Problem. Give back exactly the stretch of data below from the line holding "Click the chevron" through the line holding "Task: Open the チャット (Chat) panel", both ends included, and leave the remaining lines out.

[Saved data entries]
────

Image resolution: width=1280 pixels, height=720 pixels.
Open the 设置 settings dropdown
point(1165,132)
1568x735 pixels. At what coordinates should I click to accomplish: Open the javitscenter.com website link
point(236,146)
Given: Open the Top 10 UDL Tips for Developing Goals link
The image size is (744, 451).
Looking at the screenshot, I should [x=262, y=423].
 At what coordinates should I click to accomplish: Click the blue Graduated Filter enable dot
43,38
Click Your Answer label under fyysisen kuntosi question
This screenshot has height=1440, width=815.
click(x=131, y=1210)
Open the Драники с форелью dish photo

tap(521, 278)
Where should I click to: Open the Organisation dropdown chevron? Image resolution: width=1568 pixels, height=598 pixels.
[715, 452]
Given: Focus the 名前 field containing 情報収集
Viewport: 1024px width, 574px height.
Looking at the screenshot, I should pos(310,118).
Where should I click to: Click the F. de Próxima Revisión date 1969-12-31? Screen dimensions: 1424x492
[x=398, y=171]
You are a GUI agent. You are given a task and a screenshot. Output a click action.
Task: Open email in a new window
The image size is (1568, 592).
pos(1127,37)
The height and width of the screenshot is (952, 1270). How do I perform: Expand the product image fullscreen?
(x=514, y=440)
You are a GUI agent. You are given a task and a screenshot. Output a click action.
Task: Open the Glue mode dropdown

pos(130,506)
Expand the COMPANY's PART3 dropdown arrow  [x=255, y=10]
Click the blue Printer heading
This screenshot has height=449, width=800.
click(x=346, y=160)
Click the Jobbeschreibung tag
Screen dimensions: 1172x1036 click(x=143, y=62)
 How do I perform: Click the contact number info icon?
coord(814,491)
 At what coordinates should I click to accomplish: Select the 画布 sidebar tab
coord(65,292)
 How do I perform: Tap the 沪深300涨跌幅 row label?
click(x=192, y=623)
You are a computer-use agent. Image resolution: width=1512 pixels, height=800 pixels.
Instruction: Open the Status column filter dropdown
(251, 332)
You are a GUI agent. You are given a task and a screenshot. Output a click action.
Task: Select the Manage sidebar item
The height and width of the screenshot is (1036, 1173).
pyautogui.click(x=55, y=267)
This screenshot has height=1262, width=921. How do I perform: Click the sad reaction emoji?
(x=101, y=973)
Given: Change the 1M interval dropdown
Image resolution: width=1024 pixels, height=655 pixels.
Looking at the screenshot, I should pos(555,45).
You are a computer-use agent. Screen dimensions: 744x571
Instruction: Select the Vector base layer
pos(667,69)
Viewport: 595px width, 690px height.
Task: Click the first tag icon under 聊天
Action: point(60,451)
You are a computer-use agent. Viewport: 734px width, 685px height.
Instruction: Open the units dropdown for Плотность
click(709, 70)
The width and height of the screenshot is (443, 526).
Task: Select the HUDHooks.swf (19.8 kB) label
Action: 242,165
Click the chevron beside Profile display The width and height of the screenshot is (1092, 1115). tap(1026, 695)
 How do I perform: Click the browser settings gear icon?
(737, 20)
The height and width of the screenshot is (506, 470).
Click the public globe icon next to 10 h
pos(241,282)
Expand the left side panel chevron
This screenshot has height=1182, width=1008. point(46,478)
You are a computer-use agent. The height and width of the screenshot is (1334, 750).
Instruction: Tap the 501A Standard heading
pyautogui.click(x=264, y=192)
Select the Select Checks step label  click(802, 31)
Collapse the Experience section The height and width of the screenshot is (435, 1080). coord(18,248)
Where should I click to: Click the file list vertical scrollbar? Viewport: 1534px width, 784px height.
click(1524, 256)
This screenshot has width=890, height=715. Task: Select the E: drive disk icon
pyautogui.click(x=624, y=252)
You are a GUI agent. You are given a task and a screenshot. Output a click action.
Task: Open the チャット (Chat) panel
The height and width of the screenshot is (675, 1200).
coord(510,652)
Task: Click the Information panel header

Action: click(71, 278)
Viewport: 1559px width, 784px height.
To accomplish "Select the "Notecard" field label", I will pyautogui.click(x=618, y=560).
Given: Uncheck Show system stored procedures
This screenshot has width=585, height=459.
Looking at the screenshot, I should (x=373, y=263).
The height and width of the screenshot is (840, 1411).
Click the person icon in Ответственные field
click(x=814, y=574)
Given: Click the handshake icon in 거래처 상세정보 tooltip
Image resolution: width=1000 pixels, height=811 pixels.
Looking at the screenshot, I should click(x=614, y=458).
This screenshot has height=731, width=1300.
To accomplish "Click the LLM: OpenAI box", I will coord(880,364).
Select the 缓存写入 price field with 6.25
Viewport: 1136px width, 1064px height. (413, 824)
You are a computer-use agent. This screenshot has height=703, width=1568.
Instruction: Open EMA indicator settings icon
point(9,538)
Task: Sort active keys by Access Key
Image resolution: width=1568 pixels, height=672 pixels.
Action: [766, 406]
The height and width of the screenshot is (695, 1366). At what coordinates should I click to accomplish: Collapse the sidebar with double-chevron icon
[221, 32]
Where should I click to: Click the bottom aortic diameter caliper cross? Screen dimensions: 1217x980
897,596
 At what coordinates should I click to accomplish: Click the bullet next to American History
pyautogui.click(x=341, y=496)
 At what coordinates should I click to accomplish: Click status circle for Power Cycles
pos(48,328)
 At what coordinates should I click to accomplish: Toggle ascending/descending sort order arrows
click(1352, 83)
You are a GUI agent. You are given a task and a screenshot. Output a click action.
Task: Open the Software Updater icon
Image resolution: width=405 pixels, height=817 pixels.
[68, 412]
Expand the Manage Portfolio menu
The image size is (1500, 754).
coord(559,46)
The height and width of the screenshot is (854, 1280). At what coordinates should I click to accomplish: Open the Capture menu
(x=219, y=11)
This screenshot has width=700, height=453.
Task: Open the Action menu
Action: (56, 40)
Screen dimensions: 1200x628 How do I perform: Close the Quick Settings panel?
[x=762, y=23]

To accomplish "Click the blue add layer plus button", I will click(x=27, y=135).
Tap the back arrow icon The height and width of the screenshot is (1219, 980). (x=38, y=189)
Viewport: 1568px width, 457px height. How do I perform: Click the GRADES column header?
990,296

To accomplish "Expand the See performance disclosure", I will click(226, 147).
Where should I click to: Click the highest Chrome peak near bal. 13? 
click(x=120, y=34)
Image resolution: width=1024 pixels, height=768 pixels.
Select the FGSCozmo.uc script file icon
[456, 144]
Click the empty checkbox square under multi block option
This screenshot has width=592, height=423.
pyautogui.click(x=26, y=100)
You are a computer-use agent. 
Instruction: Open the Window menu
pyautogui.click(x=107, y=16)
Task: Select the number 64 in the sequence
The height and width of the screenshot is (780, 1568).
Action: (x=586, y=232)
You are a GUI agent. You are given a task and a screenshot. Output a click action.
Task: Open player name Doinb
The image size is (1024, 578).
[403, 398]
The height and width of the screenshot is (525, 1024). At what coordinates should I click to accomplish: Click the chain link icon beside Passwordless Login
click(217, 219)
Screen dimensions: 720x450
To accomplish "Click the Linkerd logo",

────

Solution.
Click the chevron beside Profile display The width and height of the screenshot is (1092, 1115). tap(1026, 695)
 How do I perform: Click the browser settings gear icon?
(737, 20)
The height and width of the screenshot is (506, 470).
Click the public globe icon next to 10 h
pos(241,282)
Expand the left side panel chevron
This screenshot has height=1182, width=1008. point(46,478)
You are a computer-use agent. The height and width of the screenshot is (1334, 750).
Instruction: Tap the 501A Standard heading
pyautogui.click(x=264, y=192)
Select the Select Checks step label  click(802, 31)
Collapse the Experience section The height and width of the screenshot is (435, 1080). coord(18,248)
Where should I click to: Click the file list vertical scrollbar? Viewport: 1534px width, 784px height.
click(1524, 256)
This screenshot has width=890, height=715. Task: Select the E: drive disk icon
pyautogui.click(x=624, y=252)
You are a GUI agent. You are given a task and a screenshot. Output a click action.
Task: Open the チャット (Chat) panel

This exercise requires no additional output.